Les disciples, aujourd’hui, c’est l’Eglise, c’est chacun de nous. Des problèmes comparables à celui de l’Evangile : une foule qui a faim, un monde en souffrance, des besoins individuels à satisfaire, nous connaissons cela. Mais quels types de solutions avons-nous le plus tendance à proposer ? Des solutions de dispersions, ou des solutions de rassemblement ? Des solutions de division, ou des solutions de multiplication ? Quand on partage un gâteau, plus il y a de personnes à nourrir, plus les parts sont petites, je ne vous apprends rien. On fait une division. Mais lorsqu’on partage le feu, la flamme à laquelle on s’est alimenté garde la même taille et la même efficacité, et les flammes distribuées sont toujours aussi lumineuses, apportent la même quantité de chaleur quel que soit leur nombre. On fait alors une multiplication. Ce n’est plus un partage d’indigence, mais un partage d’abondance. Le partage du gâteau, c’est le partage au niveau de l’humain, c’est le partage matériel. La partage du feu, c’est le partage au niveau du divin, c’est le partage spirituel, qui enrichit celui qui donne autant que celui qui reçoit ; qui n’est pas limité par la quantité de personnes ni par la grosseur des parts : donner de son temps, donner un peu d’amour autour de soi… Nous ne savons pas, nous ne pouvons pas multiplier comme jésus les pains et les poissons. La multiplication des biens de ce monde est humainement impossible. Mais si nous avons l’humilité de tout reconnaître comme don de Dieu, alors l’évangile nous dit que l’impossible est envisageable. Vous connaissez sans doute ce proverbe : « si tu donnes un poisson à celui qui a faim, il mangera un jour. Si tu lui apprends à pêcher, il mangera toujours. » Donner un poisson : solution de division, solution du sursis. Apprendre à pêcher, solution de multiplication, solution d’espérance. En ces jours où des choix de société nous sont proposés, prenons le temps de méditer sur la conception que nous avons de la vie fraternelle et du partage : La solidarité consiste-t-elle à diviser les biens existants, pour l’immédiat, ou bien à s’efforcer de mettre en place des solutions de multiplications, pour le long terme ? A donner du poisson, ou à apprendre à pêcher ? Nous contenterons-nous de l’humainement possible, ou bien avons-nous le désir d’aller au-delà ? Osons-nous demander à Dieu de multiplier les ressources par nos mains ?

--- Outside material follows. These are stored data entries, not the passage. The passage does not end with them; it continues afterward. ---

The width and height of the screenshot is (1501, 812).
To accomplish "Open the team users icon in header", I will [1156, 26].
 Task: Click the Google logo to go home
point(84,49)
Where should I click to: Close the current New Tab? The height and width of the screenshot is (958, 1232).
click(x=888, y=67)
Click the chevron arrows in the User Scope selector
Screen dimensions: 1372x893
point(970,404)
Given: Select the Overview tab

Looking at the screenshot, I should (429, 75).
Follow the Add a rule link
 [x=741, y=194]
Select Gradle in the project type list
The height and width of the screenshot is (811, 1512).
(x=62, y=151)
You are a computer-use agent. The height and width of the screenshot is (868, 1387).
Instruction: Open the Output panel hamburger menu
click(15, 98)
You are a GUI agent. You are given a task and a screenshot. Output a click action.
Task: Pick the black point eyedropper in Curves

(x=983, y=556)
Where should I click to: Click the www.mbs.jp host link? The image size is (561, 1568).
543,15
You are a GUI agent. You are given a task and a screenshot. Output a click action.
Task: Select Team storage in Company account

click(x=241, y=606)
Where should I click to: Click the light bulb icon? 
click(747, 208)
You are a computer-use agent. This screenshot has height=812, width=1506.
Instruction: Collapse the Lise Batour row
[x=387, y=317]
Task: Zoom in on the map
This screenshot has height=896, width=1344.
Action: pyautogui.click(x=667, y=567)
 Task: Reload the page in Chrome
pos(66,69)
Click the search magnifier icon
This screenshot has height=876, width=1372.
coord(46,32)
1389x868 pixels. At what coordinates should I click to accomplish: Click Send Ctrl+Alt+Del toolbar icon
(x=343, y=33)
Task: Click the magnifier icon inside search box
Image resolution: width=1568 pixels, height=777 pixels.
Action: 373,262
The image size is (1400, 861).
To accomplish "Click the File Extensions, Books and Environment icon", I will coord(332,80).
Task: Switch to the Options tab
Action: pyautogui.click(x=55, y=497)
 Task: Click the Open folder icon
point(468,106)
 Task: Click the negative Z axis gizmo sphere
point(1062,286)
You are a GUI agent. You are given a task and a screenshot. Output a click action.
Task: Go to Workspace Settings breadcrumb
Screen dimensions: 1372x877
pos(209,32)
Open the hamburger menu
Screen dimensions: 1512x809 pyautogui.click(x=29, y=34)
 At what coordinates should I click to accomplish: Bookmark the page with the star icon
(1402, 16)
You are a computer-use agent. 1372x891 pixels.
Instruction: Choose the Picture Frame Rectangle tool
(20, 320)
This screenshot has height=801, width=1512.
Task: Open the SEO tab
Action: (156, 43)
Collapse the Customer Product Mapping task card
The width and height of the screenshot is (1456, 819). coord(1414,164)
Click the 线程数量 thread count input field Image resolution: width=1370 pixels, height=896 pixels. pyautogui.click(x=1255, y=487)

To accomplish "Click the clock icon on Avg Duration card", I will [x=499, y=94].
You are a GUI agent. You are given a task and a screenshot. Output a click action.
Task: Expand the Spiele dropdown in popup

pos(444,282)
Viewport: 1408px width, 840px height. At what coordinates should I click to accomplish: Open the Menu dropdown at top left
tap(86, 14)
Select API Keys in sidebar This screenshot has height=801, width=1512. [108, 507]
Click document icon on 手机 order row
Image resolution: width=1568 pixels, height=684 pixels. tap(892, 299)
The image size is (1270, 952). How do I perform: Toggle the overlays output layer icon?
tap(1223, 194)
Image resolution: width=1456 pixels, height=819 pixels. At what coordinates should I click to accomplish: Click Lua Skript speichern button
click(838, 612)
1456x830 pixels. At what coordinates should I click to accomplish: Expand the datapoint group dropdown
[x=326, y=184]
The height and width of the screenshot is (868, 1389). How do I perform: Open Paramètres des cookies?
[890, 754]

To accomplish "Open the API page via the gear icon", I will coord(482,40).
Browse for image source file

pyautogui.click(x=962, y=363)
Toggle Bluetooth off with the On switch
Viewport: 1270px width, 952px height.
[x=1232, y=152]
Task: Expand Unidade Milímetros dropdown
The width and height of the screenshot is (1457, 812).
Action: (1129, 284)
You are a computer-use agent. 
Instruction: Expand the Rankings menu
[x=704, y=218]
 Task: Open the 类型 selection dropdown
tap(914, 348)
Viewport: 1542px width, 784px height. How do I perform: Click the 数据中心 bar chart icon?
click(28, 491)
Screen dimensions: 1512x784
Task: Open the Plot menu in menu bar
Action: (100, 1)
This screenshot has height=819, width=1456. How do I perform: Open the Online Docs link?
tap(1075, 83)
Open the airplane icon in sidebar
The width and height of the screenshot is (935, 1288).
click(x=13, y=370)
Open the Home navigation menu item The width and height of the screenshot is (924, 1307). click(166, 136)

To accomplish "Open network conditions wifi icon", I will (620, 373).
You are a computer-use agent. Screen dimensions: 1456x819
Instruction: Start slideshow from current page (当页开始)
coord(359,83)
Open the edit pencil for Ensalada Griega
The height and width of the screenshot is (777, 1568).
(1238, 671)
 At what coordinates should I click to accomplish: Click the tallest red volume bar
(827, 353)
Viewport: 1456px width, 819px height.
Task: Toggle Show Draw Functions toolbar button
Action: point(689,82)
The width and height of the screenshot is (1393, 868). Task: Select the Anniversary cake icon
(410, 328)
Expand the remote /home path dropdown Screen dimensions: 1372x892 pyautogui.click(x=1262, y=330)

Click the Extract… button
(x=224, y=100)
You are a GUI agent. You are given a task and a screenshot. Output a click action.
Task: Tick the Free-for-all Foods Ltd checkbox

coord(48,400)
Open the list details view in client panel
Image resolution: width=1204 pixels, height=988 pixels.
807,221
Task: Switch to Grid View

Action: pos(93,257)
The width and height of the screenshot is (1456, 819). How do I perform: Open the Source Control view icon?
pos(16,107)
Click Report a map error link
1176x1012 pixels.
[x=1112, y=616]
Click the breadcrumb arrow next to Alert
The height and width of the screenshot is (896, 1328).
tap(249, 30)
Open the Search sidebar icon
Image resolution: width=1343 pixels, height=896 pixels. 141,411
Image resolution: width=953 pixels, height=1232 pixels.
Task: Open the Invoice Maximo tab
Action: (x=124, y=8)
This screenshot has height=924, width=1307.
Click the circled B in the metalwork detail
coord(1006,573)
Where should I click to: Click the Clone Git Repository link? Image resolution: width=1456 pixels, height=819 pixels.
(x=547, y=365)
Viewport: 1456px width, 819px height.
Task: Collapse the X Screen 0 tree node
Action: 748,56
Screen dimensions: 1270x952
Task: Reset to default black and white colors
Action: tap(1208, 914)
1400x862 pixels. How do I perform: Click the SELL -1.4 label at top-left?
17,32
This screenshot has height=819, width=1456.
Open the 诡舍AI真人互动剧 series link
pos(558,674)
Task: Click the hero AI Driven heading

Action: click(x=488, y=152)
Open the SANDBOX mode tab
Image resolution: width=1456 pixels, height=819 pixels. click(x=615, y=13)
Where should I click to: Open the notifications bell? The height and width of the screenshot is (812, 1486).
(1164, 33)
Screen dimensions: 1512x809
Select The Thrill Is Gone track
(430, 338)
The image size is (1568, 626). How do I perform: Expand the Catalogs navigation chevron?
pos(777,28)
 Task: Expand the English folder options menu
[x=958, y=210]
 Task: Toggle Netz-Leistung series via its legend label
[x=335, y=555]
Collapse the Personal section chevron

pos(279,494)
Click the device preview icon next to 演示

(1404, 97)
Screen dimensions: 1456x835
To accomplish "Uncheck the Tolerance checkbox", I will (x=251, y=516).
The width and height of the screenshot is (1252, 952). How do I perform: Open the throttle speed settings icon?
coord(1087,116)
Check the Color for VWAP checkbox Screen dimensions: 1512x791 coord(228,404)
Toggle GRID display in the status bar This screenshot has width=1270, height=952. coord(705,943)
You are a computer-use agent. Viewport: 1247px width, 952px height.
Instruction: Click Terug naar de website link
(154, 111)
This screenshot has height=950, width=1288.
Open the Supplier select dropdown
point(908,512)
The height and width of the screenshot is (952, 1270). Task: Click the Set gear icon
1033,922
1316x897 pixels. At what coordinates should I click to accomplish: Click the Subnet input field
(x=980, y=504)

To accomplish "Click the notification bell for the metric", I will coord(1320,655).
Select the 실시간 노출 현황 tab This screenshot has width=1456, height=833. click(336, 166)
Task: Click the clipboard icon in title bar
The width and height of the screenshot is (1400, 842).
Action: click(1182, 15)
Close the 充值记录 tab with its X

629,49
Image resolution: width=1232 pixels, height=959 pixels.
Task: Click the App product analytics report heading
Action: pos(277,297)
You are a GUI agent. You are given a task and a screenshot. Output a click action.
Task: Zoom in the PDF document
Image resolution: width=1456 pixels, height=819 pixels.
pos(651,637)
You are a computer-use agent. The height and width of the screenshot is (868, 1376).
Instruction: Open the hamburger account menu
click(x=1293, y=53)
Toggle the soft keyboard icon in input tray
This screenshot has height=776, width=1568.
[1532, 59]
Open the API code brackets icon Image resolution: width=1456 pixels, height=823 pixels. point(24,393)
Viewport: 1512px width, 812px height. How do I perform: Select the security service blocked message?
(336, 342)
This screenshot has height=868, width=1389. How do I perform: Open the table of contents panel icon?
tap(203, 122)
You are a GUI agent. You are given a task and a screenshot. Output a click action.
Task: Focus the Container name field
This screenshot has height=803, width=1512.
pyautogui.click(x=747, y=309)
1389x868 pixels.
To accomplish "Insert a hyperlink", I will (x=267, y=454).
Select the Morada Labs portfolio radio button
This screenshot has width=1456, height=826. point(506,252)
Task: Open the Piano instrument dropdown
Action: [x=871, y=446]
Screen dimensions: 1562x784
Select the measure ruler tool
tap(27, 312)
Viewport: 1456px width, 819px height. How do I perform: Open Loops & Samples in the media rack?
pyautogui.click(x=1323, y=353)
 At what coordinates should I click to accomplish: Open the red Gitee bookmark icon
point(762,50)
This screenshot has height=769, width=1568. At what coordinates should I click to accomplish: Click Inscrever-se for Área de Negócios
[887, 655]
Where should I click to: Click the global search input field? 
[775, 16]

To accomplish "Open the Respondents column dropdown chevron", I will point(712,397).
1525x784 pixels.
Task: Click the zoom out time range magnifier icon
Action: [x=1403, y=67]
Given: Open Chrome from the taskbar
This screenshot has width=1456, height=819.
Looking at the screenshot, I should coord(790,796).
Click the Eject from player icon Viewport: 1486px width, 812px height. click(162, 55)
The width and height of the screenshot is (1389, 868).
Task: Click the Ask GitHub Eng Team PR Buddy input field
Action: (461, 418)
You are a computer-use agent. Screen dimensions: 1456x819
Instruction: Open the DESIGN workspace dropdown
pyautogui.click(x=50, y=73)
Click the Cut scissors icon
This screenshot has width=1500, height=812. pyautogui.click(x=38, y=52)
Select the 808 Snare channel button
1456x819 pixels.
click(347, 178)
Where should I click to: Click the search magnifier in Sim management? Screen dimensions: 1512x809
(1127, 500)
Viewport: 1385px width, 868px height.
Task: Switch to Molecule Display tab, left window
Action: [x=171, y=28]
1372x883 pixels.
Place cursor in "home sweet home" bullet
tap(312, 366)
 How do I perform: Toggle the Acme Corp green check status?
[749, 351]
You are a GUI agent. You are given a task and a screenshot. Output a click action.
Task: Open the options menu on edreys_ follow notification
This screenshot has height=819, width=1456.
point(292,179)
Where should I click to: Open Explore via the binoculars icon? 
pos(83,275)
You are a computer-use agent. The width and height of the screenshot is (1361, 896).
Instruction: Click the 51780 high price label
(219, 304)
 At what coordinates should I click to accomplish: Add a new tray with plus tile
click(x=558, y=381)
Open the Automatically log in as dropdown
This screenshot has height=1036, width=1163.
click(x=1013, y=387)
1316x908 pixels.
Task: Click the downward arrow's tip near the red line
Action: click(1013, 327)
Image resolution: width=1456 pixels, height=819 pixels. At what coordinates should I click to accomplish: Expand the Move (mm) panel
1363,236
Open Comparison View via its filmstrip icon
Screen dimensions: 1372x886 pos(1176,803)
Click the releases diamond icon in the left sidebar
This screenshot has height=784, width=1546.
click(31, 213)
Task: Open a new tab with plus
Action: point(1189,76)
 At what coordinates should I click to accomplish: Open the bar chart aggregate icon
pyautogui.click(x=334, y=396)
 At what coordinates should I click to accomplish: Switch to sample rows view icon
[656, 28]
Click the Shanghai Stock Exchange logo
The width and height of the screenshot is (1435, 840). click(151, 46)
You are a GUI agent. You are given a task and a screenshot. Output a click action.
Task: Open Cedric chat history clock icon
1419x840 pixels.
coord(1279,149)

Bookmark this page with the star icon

Nous voyons ici comme il est important, pour un Chrétien, d’aller chercher auprès de Dieu les réponses à nos questions humaines. Aller régulièrement à la rencontre de Dieu, présent dans la prière, dans l’Eucharistie, et aussi dans sa Parole. Si la prière nous met en disponibilité en vue de l’action, si l’eucharistie nous apporte la force d’agir, l’écoute de la Parole, par la lecture et la méditation de l’évangile, oriente nos actes vers l’avènement du Règne de Dieu. Ces textes, comme celui d’aujourd’hui, que nous connaissons si bien, trop bien sans doute, ont pourtant encore bien des choses à nous dire, si nous prenons le temps, seul ou avec d’autres, de chercher à en comprendre le sens, au-delà des faits racontés. Si nous croyons que Dieu est réellement présent dans sa Parole, si nous reconnaissons qu’il se donne à travers elle, alors, comme pour les disciples, tout deviendra possible, et nous serons capables, nous aussi, de multiplier les pains pour en faire un partage d’abondance auprès de nos frères qui ont faim.
Amen !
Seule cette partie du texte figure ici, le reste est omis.